When you copy the entries, keep every word exactly as it is and drop the images.

Saved entries:
--- START ---

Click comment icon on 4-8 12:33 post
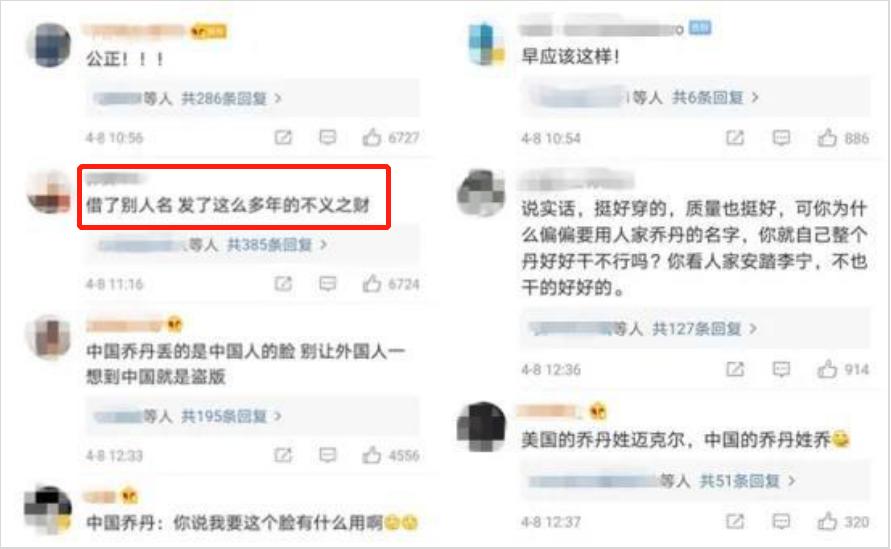Screen dimensions: 891x549 pyautogui.click(x=328, y=455)
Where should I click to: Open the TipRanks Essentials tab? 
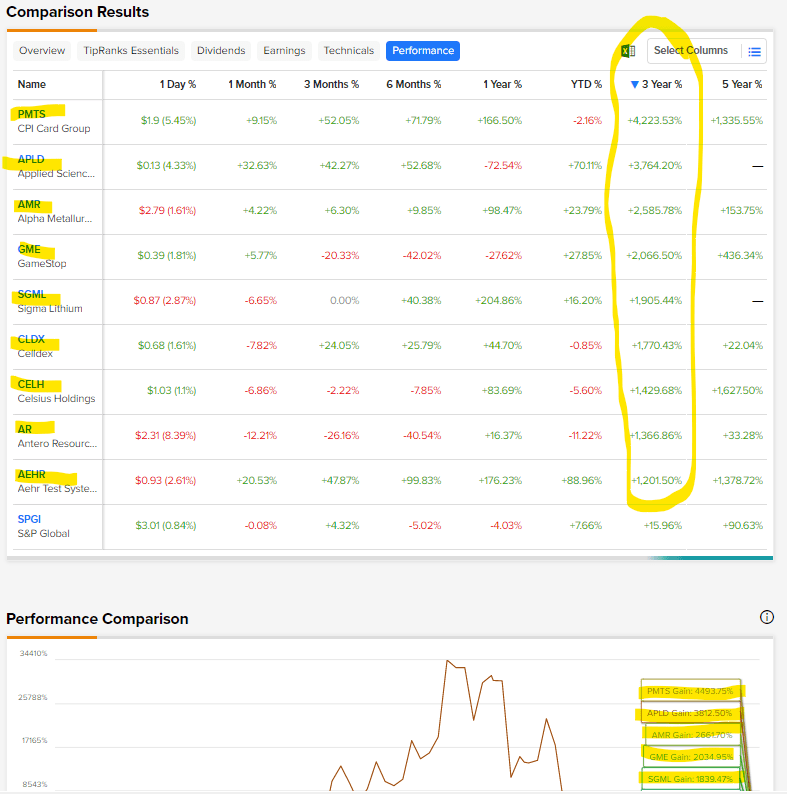(x=131, y=51)
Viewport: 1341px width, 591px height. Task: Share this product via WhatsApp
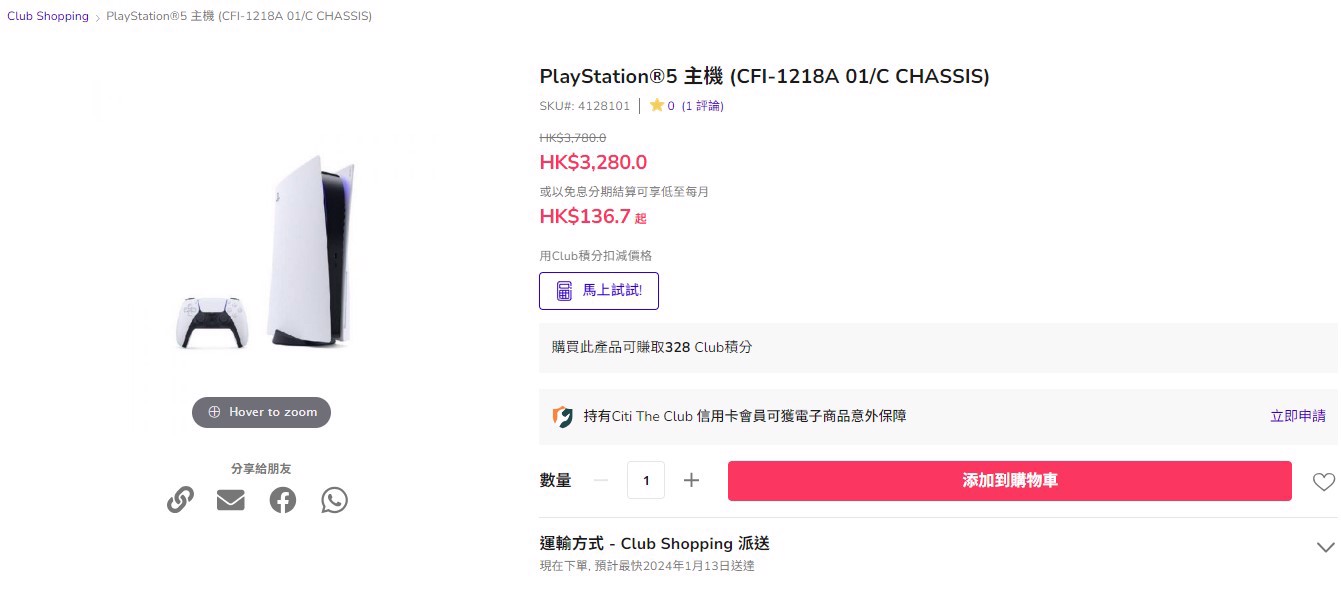click(334, 500)
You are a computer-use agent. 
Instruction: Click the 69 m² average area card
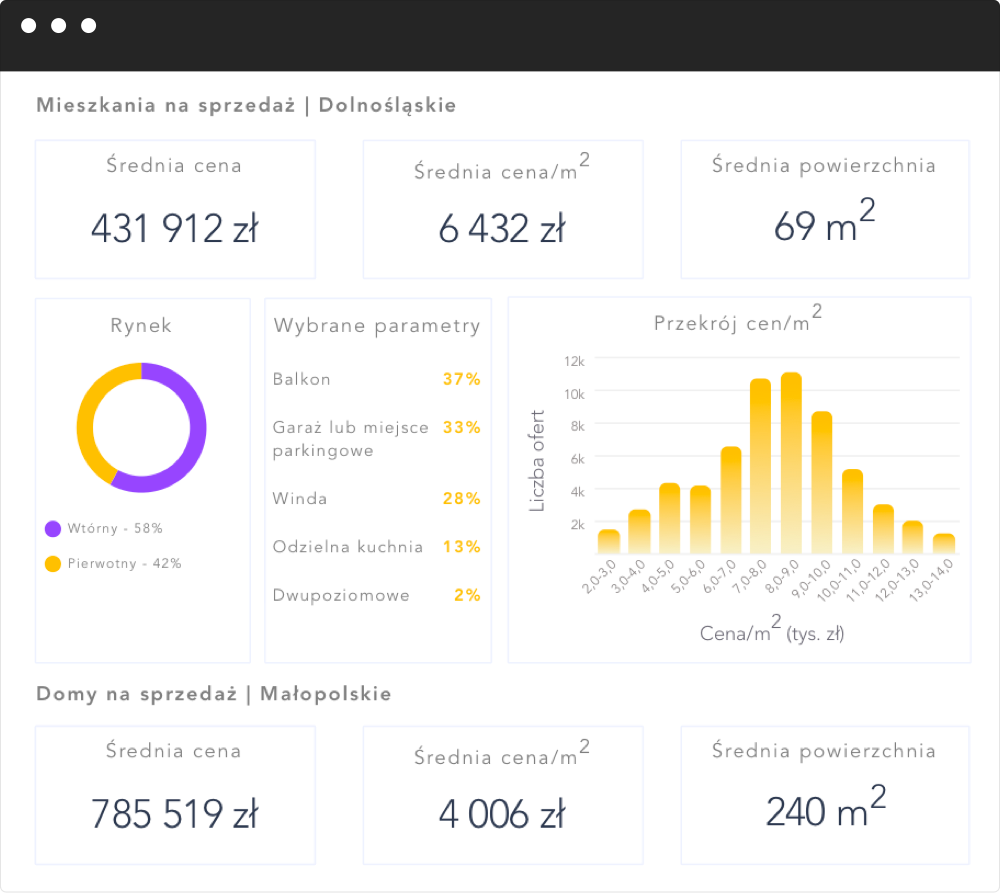(824, 209)
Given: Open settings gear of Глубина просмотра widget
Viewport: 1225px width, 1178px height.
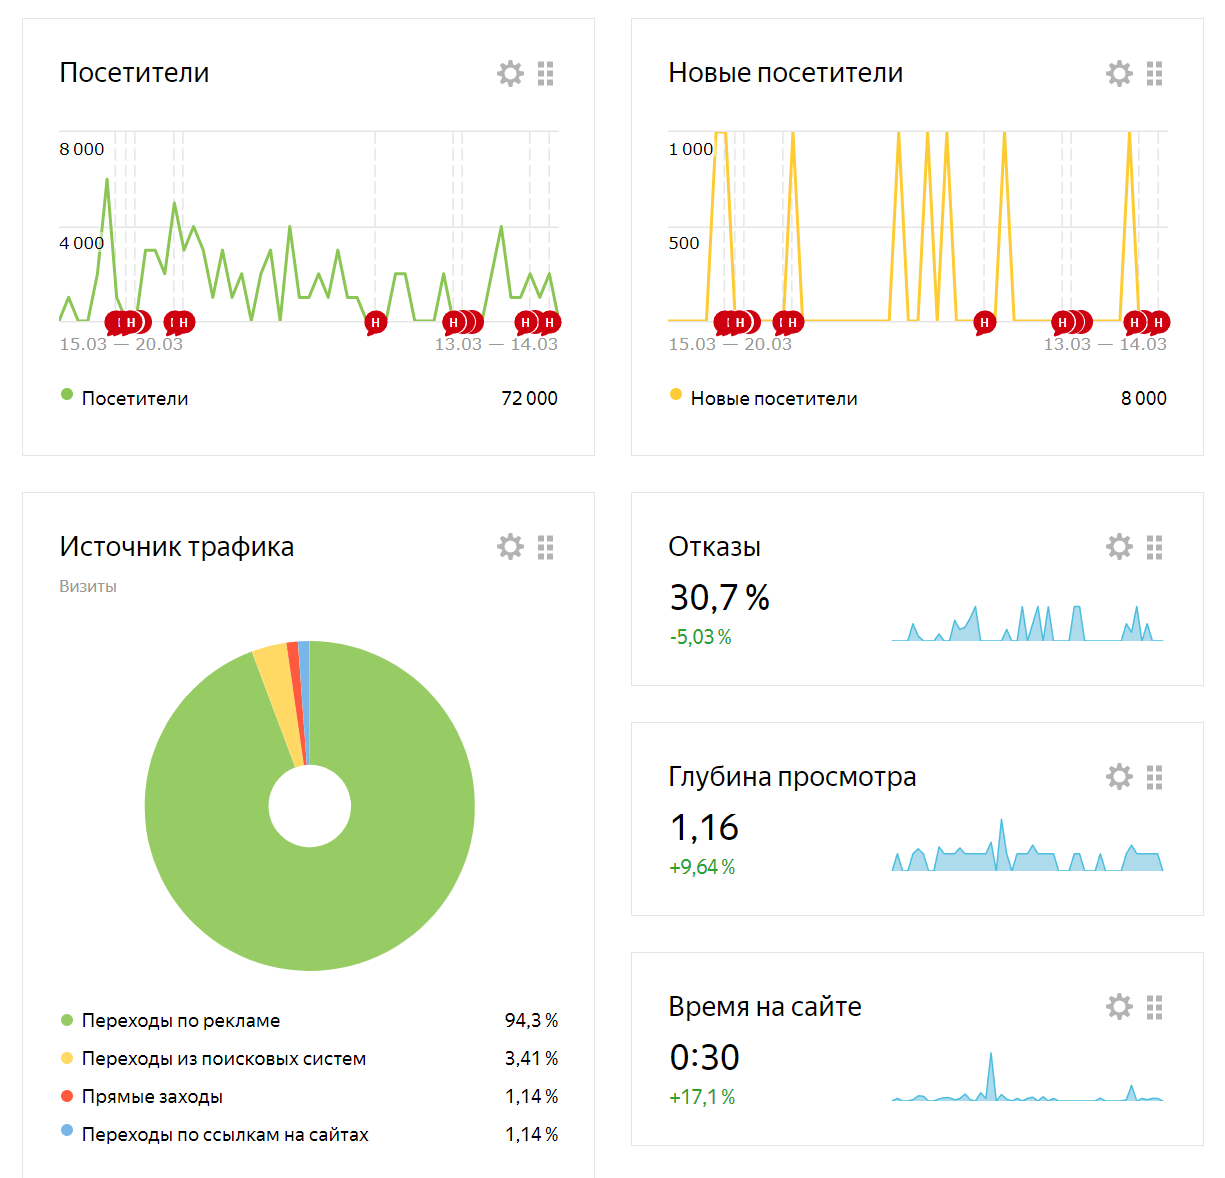Looking at the screenshot, I should click(x=1119, y=777).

--- END ---

## Output
Click comment icon on 4-8 12:33 post
Screen dimensions: 891x549 pyautogui.click(x=328, y=455)
Where should I click to: Open the TipRanks Essentials tab? 
(x=131, y=51)
Viewport: 1341px width, 591px height. Task: Share this product via WhatsApp
click(334, 500)
You are a computer-use agent. 
Instruction: Click the 69 m² average area card
(824, 209)
Given: Open settings gear of Глубина просмотра widget
Viewport: 1225px width, 1178px height.
Looking at the screenshot, I should click(x=1119, y=777).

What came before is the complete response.